Solaris provides a last mile solution for storing and delivering frac sand. They don’t actually sell sand. They rent out silos and conveyor systems that are installed on the well site and act as a sand buffer during the completion process.
The silo solution seems like it’s a big improvement over the Sand King trucks that are typically used. Costs are lower, trucks don’t have to sit and wait, and the footprint on the well site is smaller.
Solaris builds the silo units and rents them out on a monthly basis. The gross margins are as high as they are because of the rental model of the business.
Solaris is growing like crazy. Revenue grew at over 205% in 2017.

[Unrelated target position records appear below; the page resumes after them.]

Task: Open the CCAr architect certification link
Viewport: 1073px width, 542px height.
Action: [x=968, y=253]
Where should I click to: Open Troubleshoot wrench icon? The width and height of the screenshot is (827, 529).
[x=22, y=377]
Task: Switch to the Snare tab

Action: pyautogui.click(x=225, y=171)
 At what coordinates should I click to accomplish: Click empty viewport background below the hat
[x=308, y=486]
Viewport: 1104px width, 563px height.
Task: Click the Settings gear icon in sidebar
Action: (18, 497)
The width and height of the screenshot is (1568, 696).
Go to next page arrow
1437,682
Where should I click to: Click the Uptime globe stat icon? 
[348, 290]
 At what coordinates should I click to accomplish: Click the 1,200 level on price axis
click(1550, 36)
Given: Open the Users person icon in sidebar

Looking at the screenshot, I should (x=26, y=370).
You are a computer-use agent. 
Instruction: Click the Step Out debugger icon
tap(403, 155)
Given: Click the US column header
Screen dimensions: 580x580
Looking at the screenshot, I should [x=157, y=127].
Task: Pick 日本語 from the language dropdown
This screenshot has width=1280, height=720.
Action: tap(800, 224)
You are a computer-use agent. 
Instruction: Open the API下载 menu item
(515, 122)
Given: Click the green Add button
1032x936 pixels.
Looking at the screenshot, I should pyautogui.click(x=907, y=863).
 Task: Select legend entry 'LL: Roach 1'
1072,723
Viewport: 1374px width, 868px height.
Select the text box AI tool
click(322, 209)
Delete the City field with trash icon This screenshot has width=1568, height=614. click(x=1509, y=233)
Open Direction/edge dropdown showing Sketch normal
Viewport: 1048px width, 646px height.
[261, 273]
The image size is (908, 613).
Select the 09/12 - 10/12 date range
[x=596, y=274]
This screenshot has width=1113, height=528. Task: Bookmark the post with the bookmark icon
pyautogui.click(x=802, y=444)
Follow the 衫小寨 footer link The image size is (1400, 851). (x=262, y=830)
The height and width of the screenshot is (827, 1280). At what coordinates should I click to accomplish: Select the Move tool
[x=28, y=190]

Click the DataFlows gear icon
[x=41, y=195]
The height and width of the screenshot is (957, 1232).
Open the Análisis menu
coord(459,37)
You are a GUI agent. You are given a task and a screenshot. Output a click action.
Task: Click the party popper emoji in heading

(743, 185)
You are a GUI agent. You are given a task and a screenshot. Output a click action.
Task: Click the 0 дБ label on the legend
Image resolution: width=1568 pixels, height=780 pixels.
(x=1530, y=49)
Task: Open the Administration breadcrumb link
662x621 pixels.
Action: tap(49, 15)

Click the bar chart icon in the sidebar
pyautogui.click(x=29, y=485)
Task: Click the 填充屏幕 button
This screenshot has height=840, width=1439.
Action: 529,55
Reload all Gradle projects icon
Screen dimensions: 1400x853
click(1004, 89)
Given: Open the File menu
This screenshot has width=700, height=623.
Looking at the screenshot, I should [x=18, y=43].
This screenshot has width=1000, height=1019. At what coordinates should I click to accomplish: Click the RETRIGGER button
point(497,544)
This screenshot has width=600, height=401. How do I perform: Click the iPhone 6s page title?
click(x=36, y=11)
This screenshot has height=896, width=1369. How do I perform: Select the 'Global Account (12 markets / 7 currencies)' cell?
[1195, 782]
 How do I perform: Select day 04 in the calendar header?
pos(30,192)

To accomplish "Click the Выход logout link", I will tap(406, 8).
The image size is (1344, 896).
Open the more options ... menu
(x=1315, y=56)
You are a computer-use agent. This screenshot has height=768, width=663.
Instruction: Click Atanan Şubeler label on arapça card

Here’s my back of the napkin math for a theoretical 2018 exit. At the end of the first quarter they had 98 systems in operation. On May 9th, the date of the conference call they had 108. They are adding systems at 8 per month.
So lets say they have 170 systems at year end. Solaris gets roughly $100k per month of rental revenue per system so that works out to $204 million of annualized revenue.
There is no reason to think they don’t maintain their EBITDA margin of 60%, which would mean they are annualizing $122 million of EBITDA by year end.
In the first quarter they had $3.2 million of depreciation on an average of roughly 90 systems in operation during the first quarter. That works out to $142,000 D&A per system or on 170 systems $24 million annually.
There is no debt so that means income before tax is $98 million and after tax is $77 million at a 21% tax rate. On 47mm shares that would be $1.63 EPS.
If I assume they slow down their build to 6 systems per month in 2019, I get EBITDA of close to $180 million and EPS over $2.50.
None of this includes their new sand terminal in Kingfisher. Or their sand supply chain management tool Propview.
There are a lot of things I like about Solaris but the one thing that I don’t like, that actually gives me a lot of pause, is the stock performance. It is such a good environment for oil stocks and here is a fast growing service company right in the middle of it. And the stock price is as dumpy as can be.
That makes me think that maybe I’m wrong about it. I’m hoping the market is just slow to jump on board, but its also possible that I’m too optimistic. Maybe margins will decline and growth vanish as competition comes on the scene. I have to think that’s what the market is worrying about. Because otherwise the current share price doesn’t make a lot of sense.
One last Buy
The last thing I did was buy a small position in 3 copper stocks. I’m not quite ready to talk about these, meaning I’m not sure I should have bought these stocks or not yet. So I’ll leave that for now.